Re: Non-breaking hyphens and web browsers

From: Otto Stolz (
Date: Tue Nov 09 1999 - 11:02:27 EST

Am 1999-11-06 um 19:41 h hat Ben Yenko-Martinka geschrieben:
> While the en-dash "–" [...] appears to work fine in Netscape,
> it allows wrapping in Microsoft Internet Explorer.

This is a character from a proprietary codepage, cf.
Most probably, it will be understood only in MS-Windows systems --
not in Unix boxes, not on Macs, probably not even on PCs running DOS,
Linux, or OS/2 (I haven't tried these latter, though).

In HTML, up to Version 3.2, CP 1252 (including the character you were
trying to use) is not legal; there is no way to tell the receiving
side about the intended meaning of the byte 96 (hex). The only legal
code page for transmitting HTML (in those versions) is Latin-1, cf.

This means that you are not allowed to use, in HTML (pre 4.0) sources,
bytes 128 (80, in hex: the Euro currency symbol) through 159 (9F, in
hex: the uppercase Y with dieresis) from your Windows codepage.

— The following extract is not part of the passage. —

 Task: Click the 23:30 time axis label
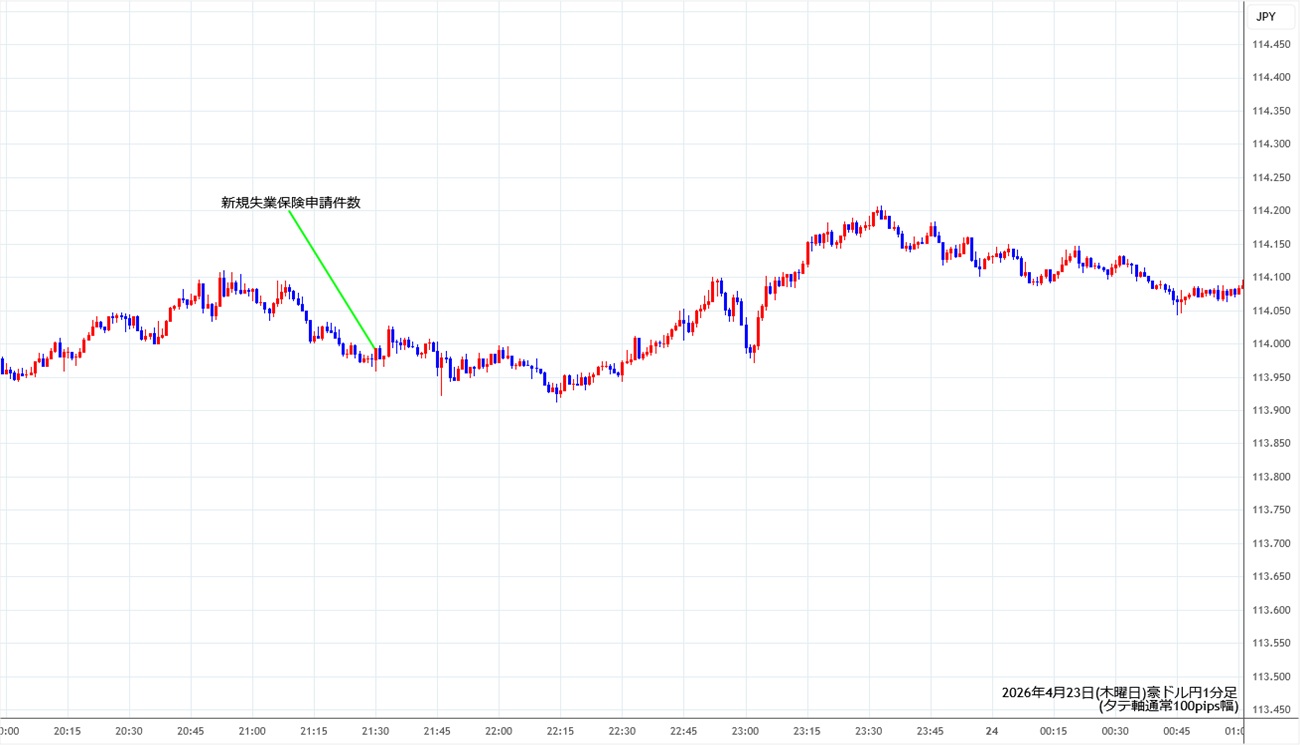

The remaining ranges of CP 1252 are compatible with Latin-1, aka ISO

Since HTML 4.0, you may include any UCS character in your HTML source,
provided you announce the encoding properly, cf.
- recent contributions to the Unicode List,
  Subject: "How to use Unicode on XML/HTML pages"
- standard: <>,
- example: <>,
  which contains a dash (rather than the hyphen you were looking for),
  in its H1 header.

> Furthermore, while Homesite (my web design tool) makes this code
> available for en-dash, it appears in the range of unassigned codes in
> Homesite's own "complete" Character Entity Reference for ISO Latin-1.
> In that reference, the en-dash is listed with two allowable codes:
> "&#8211;" and "&ndash;".

A web design tool must
- accept input in the local encoding (otherwise you would not be able
  to enter text via your keyboard, or other standard means),
- produce legal HTML (otherwise your pages would not be understood

In your example,
- you enter your text in CP 1252, where the n-dash has the encoding 96 (hex),
- the HTML 4.0 source may contain numerical character refereneces based
  on UCS code positions (i. e. "&#8211;" or "&#x2013", for the n-dash),
  or standard character entities (e. g. "&ndash;"), as discussed in the
  reference given above.
Hence, what you report is a perfect sensible behaviour for a web design
tool running on a (western) MS-Windows system; just the documentation may
be misleading, as the n-dash does not belong under the heading of "ISO

> These, however, are recognized by Microsoft IE but not by Netscape (at
> least not in the Arial font which they are in IE).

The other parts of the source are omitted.